━━━ Input records

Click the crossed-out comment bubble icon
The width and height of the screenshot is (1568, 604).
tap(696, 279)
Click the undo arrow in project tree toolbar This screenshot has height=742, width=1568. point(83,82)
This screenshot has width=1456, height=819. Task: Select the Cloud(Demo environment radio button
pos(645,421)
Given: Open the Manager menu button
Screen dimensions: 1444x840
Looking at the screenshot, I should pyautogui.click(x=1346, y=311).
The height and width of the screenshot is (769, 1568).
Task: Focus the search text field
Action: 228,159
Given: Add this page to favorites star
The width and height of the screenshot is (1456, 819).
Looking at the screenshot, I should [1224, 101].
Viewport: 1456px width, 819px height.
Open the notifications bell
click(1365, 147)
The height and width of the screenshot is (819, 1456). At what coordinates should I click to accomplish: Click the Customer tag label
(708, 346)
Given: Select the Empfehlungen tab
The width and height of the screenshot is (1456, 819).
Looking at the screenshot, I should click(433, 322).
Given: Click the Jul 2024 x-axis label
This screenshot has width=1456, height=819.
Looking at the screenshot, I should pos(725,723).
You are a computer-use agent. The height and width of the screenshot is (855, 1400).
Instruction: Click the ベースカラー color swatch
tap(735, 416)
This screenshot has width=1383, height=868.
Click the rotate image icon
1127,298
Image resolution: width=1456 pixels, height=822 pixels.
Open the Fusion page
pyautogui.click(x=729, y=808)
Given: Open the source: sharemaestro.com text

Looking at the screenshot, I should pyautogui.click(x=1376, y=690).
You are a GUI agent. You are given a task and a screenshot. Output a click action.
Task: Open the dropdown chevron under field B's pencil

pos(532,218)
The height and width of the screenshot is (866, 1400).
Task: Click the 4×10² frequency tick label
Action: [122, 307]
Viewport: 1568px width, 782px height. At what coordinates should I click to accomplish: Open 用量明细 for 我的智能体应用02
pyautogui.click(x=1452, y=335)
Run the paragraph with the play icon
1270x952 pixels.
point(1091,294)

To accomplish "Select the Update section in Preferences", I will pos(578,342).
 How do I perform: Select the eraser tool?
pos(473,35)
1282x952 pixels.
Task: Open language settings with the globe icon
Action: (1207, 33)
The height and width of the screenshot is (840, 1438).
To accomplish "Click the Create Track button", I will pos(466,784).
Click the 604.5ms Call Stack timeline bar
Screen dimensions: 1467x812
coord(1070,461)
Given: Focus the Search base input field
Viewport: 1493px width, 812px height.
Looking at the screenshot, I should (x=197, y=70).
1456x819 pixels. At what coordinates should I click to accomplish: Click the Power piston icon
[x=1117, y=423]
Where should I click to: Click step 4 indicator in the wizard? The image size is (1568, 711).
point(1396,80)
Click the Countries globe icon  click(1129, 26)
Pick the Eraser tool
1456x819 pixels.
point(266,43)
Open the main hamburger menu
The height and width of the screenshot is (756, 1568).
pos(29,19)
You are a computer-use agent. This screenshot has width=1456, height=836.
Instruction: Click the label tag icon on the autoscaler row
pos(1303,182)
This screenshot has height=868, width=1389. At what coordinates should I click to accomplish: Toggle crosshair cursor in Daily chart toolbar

━━━━━━

Your task:
Each line above with the string "toolbar" should be reported in full.

Solution for this task:
Click the undo arrow in project tree toolbar This screenshot has height=742, width=1568. point(83,82)
This screenshot has height=868, width=1389. At what coordinates should I click to accomplish: Toggle crosshair cursor in Daily chart toolbar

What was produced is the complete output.